# WORK ORDER A:
From the passage on Canada's entrepreneurship decline, list every person it identifies as a Nobel Prize winner.
# WORK ORDER B:
Answer these questions using the passage on Canada's entrepreneurship decline:
(i) According to the Nordhaus research it cites, what share of the total value of their innovations do entrepreneurs capture?
(ii) What share of total employment is self-employment now?
(iii) On the BDC measure, what did Canada's rate fall from and to between 2000 and 2022?
*** TEXT BLOCK Section Begins ***
The episode exposed an important problem: Canada is losing entrepreneurial talent and ambition. This DeepDive examines the data behind Canada’s entrepreneurship decline, compares our performance against international peers, and identifies the factors driving the trend.
Why entrepreneurship matters
Entrepreneurship fuels economic growth and innovation. New businesses challenge incumbents, push adaptation, and move resources to more productive uses. Without this competitive pressure, business formation slows and economies stagnate.
This idea builds on Joseph Schumpeter’s concept of “creative destruction,” the process through which innovation reshapes economic structures from within, replacing outdated business models with new ones.
In 2025, three scholars won the Nobel Prize in economics for advancing these insights. Canadian economist Peter Howitt of Brown University, along with Joel Mokyr and Philippe Aghion, was honoured for research showing how innovation drives growth and how new technologies displace older ones through creative destruction.
Productive entrepreneurship, especially employer firms, is closely linked to economic dynamism and growth. Countries with strong startup ecosystems outperform those without.
And the social benefits extend beyond the entrepreneurs themselves. When entrepreneurs develop life‑saving medical devices, efficiency‑enhancing software, or environmentally beneficial products, the gains spread across the economy. Research by Nobel laureate William Nordhaus found that entrepreneurs capture only about 2 percent of the total value their innovations create; the remaining 98 percent flows to consumers and society through better products, lower prices, and improved processes.
Canada’s entrepreneurial decline
Multiple indicators point to declining entrepreneurship. Self‑employment data, while imperfect, offers the longest historical view. As of January 2026, just under 2.7 million Canadians are self‑employed, roughly the same number as 17 years ago, despite substantial population growth. As a share of total employment, self‑employment now sits at 12.8 percent, well below the 17.3 percent recorded 26 years earlier, even with a brief pandemic spike. The same pattern emerges when looking at the share of the overall population that is self‑employed.
Graphic credit: Janice Nelson
Graphic credit: Janice Nelson
Self‑employment is a crude measure because it doesn’t distinguish between those with paid employees and those working alone. A business with employees is more likely to scale. In Canada, the share of self‑employed with paid help has been falling. The Business Development Bank of Canada (BDC) tracks the number of self‑employed Canadians with paid employees per 1,000 working‑age adults. On this measure, Canada’s rate collapsed from 3.0 to 1.3 per 1,000 Canadians, a striking 57 percent decline between 2000 and 2022.
The distinction between incorporated and unincorporated self‑employment also matters. Unincorporated self‑employment often reflects people earning income from side hustles with no intention of building a scalable firm. Incorporated businesses, especially those with paid employees, usually signal growth ambitions. Incorporated firms without employees, by contrast, may simply be professionals using incorporation for tax planning. The number of incorporated self‑employed with paid help is lower today than in 2018 and has been surpassed by the number of incorporated self‑employed without employees. As of January 2026, the gap stood at 213,000: 754,000 compared with 541,000.
*** TEXT BLOCK Section Ends ***
*** DATA PROVIDED Section Begins ***
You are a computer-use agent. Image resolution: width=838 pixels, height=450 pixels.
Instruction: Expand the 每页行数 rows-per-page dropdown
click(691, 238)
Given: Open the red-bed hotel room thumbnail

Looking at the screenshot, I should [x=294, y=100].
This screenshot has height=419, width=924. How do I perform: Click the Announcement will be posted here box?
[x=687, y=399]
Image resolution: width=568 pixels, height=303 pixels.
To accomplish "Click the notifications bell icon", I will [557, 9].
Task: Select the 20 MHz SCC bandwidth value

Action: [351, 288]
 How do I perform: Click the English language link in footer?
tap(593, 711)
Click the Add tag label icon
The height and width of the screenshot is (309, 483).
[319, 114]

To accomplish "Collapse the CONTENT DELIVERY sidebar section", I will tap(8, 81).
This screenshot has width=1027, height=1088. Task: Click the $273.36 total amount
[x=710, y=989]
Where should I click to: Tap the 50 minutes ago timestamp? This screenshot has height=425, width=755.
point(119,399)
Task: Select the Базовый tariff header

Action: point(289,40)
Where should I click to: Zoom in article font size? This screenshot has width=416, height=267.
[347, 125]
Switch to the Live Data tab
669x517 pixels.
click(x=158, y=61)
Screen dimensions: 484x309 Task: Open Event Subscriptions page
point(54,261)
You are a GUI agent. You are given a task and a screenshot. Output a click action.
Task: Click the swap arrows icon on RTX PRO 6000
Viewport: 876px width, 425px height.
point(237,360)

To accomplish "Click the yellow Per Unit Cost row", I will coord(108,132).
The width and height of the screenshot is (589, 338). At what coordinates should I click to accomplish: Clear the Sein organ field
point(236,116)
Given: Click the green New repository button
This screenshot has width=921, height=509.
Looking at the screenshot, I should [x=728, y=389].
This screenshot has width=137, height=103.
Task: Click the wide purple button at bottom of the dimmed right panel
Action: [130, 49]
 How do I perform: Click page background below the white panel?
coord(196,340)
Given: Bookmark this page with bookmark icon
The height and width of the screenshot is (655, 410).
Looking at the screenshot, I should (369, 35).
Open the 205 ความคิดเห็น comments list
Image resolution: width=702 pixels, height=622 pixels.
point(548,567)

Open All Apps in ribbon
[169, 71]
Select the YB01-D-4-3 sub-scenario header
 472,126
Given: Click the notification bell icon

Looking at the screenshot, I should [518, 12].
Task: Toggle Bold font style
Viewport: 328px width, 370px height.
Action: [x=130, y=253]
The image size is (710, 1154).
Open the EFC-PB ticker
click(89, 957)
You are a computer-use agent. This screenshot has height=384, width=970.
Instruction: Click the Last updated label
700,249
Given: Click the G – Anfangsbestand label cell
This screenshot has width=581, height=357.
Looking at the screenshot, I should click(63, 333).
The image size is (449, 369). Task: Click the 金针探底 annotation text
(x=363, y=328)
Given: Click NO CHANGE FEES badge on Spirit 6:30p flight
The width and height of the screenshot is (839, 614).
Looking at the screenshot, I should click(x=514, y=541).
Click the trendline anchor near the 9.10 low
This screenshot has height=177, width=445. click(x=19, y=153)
*** DATA PROVIDED Section Ends ***
# EXERCISE RESPONSE A:
Peter Howitt
Joel Mokyr
Philippe Aghion
William Nordhaus

# EXERCISE RESPONSE B:
(i) About 2 percent.
(ii) 12.8 percent.
(iii) From 3.0 to 1.3 per 1,000 Canadians.